Model Testing Prompts
Prompts for testing AI model adapters, comparing model quality, and validating new model integrations.
Prompts
| # | Prompt | Cost | Duration |
|---|---|---|---|
| 1 | Simple Adapter Smoke Test | $0 | ~5-10s |
| 2 | Light Adapter Smoke Test | $0 | <5s |
| 3 | Iterative Eligibility Gate | ~$1-15 | 3-30 min |
| 4 | Full Adapter Test | ~$8-25/model | 10-30 min |
| 5 | Compare Models Head-to-Head | ~$16-50 | 20-60 min |
| 6 | Add New Model Adapter | $0-$25 | varies |
Available Models
All models registered in the test harness (scripts/seed/lib/llm-test-harness.ts):
| Model | Provider | API Key Env Var | Notes |
|---|---|---|---|
gpt-5.4-mini | OpenAI | OPENAI_API_KEY | High-tier escalation model |
gpt-5.4-nano | OpenAI | OPENAI_API_KEY | Excludes sports, music topics (evidence fabrication, validation failures) |
gpt-5-mini | OpenAI | OPENAI_API_KEY | Deprecated — use gpt-5.4-mini |
gpt-5-nano | OpenAI | OPENAI_API_KEY | Deprecated — use gpt-5.4-nano |
gpt-4o-mini | OpenAI | OPENAI_API_KEY | |
claude-haiku-4-5 | Anthropic | ANTHROPIC_API_KEY | |
grok-4-1-fast-non-reasoning | xAI | XAI_API_KEY | |
gemini-2.0-flash-lite | GOOGLE_API_KEY | ||
gemini-2.5-flash | GOOGLE_API_KEY | v5 adapter, most thoroughly tuned | |
gemini-3-flash-preview | GOOGLE_API_KEY | Default signoff reviewer | |
MiniMax-M2.5 | MiniMax | MINIMAX_API_KEY | |
deepseek-chat | DeepSeek | DEEPSEEK_API_KEY | |
mistral-large-latest | Mistral | MISTRAL_API_KEY | |
mistral-medium-latest | Mistral | MISTRAL_API_KEY | |
mistral-small-latest | Mistral | MISTRAL_API_KEY |
Provider Concurrency Caps
The test harness enforces per-provider concurrency limits to avoid rate limiting:
| Provider | Max Concurrent Calls |
|---|---|
| 15 | |
| OpenAI | 10 |
| DeepSeek | 10 |
| Mistral | 10 |
| Anthropic | 8 |
| xAI | 5 |
| MiniMax | 3 |
Local Supabase Testing
Tests that hit the database (prompts 3-5) support two modes:
- JSONL-only (default): Results written to
scripts/seed/.llm-test-data/as JSONL files.

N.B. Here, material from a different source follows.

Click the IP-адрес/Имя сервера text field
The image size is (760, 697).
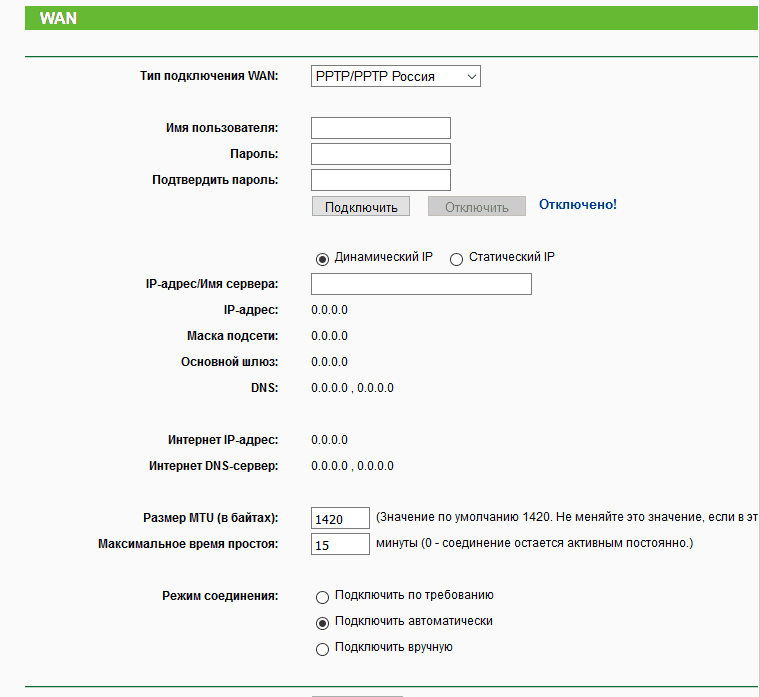(x=421, y=285)
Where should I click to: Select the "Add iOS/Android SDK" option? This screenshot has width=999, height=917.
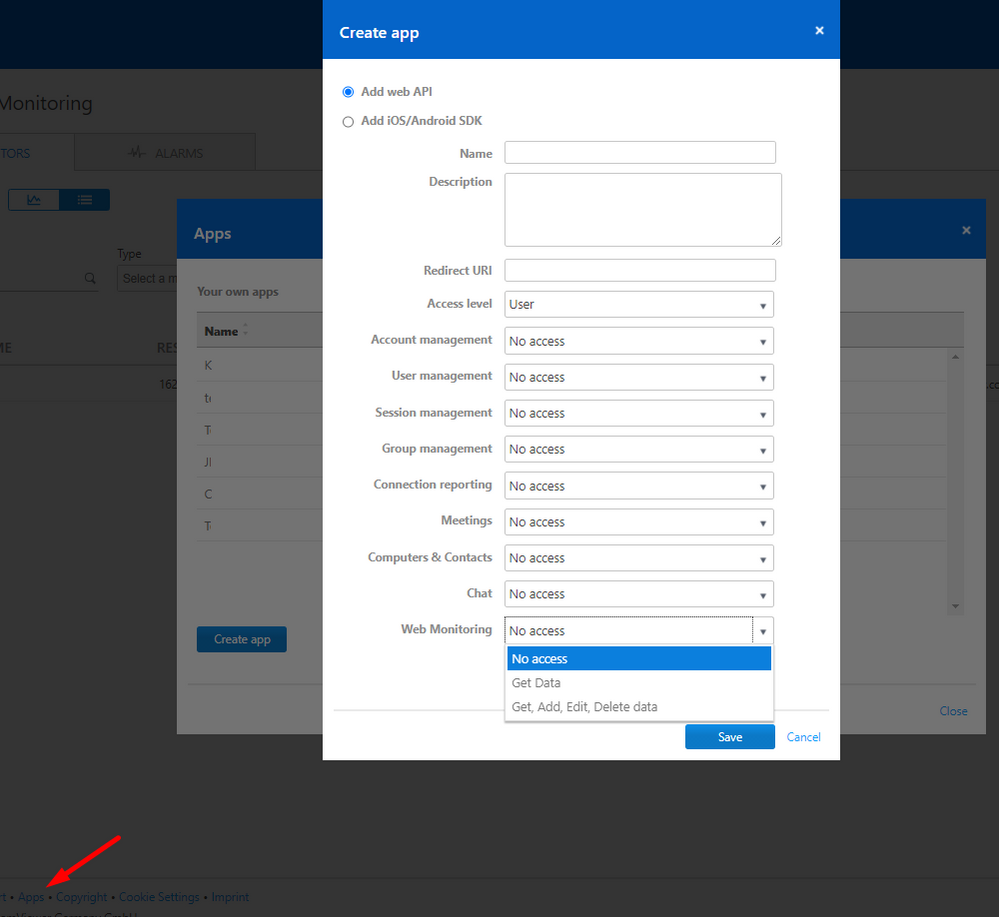(x=348, y=121)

No database required beyond Supabase credentials for schema/category lookups. - Local Supabase (
--commit): Starts a local Supabase instance via Docker, seeds reference data, and writes fact records + challenge content to the local database. Useful for testing the full DB write path (inserts, RLS, constraints) without touching production.
# JSONL-only (default)
bun scripts/seed/llm-fact-quality-testing.ts --all --models deepseek-chat
# With local Supabase writes
bun scripts/seed/llm-fact-quality-testing.ts --all --models deepseek-chat --commit
Requirements for --commit: Docker running, supabase CLI installed. If Docker is unavailable, the pipeline falls back to JSONL-only mode with a warning.